Kolom

Tak Ada Milenial dalam Politik 2024

Sabiq Mubarok - detikNews
Kamis, 13 Apr 2023 11:00 WIB
Caleg milenial (Ilustrasi: Luthfy Syahban)
Jakarta - Ketiadaan dimaksud dalam judul kolom ini bermakna ketiadaan program pembangunan dan prioritas kepentingan nasional untuk milenial (dan gen Z yang akan segera memasuki usia produktif).

Milenial adalah kelompok usia kelahiran 1980-1994 atau berusia 29-43 pada 2023. Di Indonesia saat ini jumlahnya sebanyak 69.38 juta atau 25,87% dari total penduduk Indonesia. Sementara generasi Z dalam sekitar tujuh tahun lagi seluruhnya akan masuk usia produktif. Kelompok gen Z saat ini menempati posisi paling banyak yaitu terdapat 74,93 juta atau 27,94% dari keseluruhan populasi.

- Data Tersedia
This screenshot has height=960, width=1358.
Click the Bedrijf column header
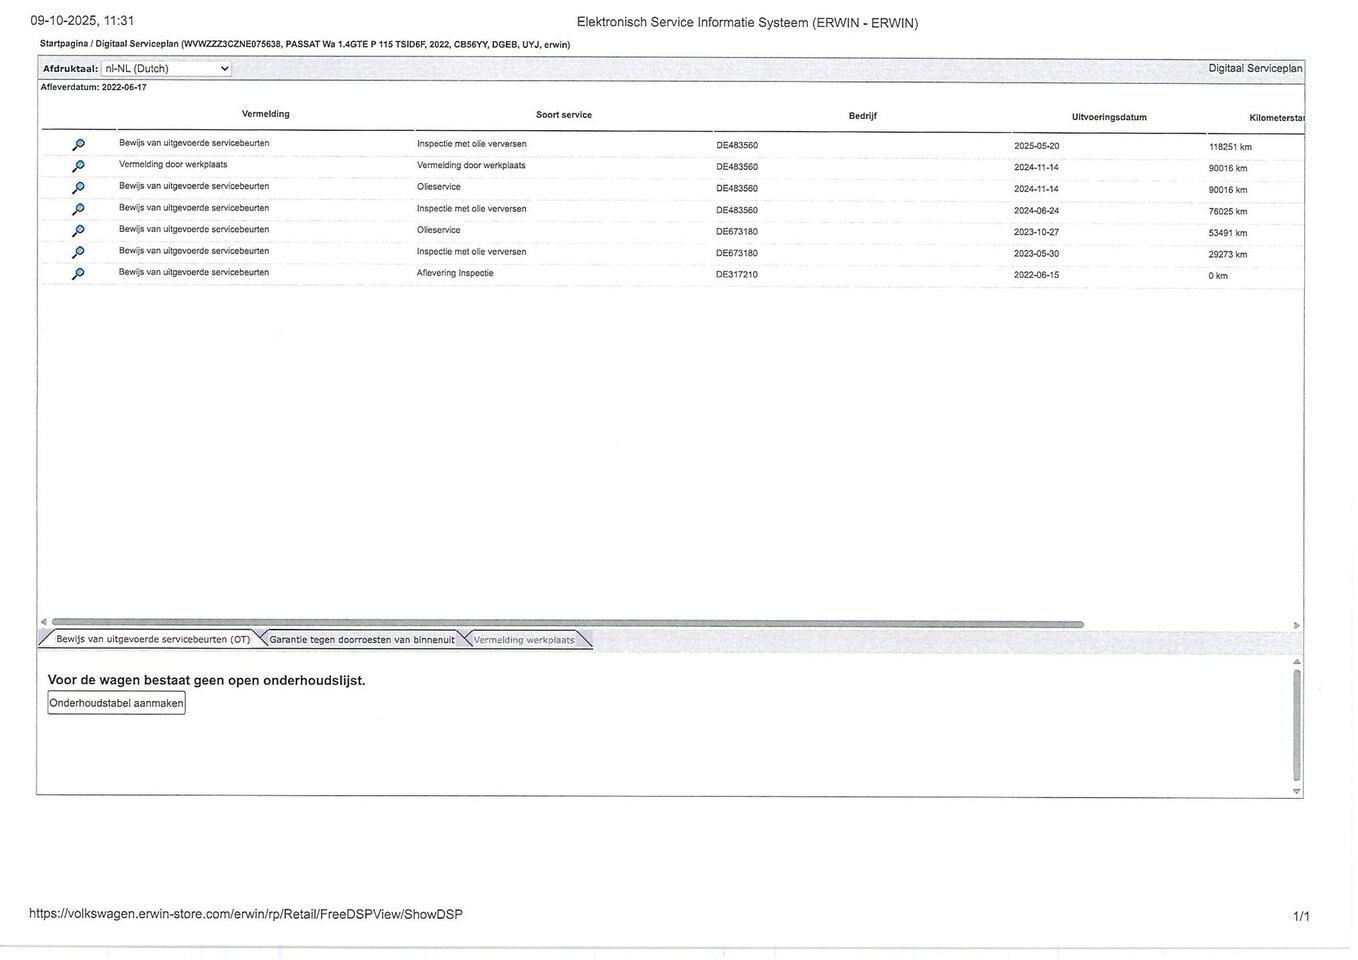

- Permintaan Tertulis 1
Ambil dari kutipan teks seluruh bagian mulai "Sabiq Mubarok - detikNews" terus ke bawah sampai "memasuki usia produktif).", tanpa mengubah satu kata pun.
- Permintaan Tertulis 2
Jawablah pertanyaan berikut berdasarkan kutipan teks.
(a) Siapa penulis kolom ini, dan di media apa kolom ini terbit?
(b) Milenial adalah kelompok usia kelahiran tahun berapa?
(c) Berapa jumlah kelompok gen Z saat ini, dan berapa persen dari keseluruhan populasi?

- Hasil Tugas 1
Sabiq Mubarok - detikNews
Kamis, 13 Apr 2023 11:00 WIB
Caleg milenial (Ilustrasi: Luthfy Syahban)
Jakarta - Ketiadaan dimaksud dalam judul kolom ini bermakna ketiadaan program pembangunan dan prioritas kepentingan nasional untuk milenial (dan gen Z yang akan segera memasuki usia produktif).

- Hasil Tugas 2
(a) Kolom ini ditulis oleh Sabiq Mubarok dan terbit di detikNews.
(b) Milenial adalah kelompok usia kelahiran 1980-1994.
(c) Kelompok gen Z saat ini berjumlah 74,93 juta, atau 27,94% dari keseluruhan populasi.